| Work request |
Using the entries that follow, count the lines containing the word "Мультиклапан" and give that number by itself.

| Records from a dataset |
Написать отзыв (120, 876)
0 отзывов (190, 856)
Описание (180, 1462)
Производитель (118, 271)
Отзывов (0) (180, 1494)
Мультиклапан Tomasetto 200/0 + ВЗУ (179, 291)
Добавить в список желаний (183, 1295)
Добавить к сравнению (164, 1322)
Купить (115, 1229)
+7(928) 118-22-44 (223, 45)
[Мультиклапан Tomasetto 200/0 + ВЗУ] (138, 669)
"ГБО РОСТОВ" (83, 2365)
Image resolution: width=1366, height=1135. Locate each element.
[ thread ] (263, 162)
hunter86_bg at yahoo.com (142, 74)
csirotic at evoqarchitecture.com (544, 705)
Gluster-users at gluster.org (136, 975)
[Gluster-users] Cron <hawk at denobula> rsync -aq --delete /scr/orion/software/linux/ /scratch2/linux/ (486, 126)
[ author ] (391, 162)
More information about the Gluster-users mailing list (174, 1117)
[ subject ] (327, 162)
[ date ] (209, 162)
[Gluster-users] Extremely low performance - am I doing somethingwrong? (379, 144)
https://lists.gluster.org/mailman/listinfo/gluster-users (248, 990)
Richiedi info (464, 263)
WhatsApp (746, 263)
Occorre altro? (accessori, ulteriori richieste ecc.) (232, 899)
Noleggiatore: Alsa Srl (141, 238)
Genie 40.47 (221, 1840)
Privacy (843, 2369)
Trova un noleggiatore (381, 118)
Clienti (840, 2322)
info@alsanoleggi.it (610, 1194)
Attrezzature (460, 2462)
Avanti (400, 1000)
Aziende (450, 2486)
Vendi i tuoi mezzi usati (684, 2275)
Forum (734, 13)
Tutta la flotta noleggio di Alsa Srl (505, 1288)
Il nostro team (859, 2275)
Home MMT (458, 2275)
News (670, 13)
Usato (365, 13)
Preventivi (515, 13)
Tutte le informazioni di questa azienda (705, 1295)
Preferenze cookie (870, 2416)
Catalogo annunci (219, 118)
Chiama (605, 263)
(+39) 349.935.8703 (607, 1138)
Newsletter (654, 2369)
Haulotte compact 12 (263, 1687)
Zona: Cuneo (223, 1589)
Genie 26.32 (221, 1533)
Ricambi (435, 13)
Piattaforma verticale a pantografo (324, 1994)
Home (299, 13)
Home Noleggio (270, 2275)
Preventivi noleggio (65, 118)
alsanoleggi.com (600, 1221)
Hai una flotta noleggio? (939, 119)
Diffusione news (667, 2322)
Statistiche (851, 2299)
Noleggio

| Exercise output |
2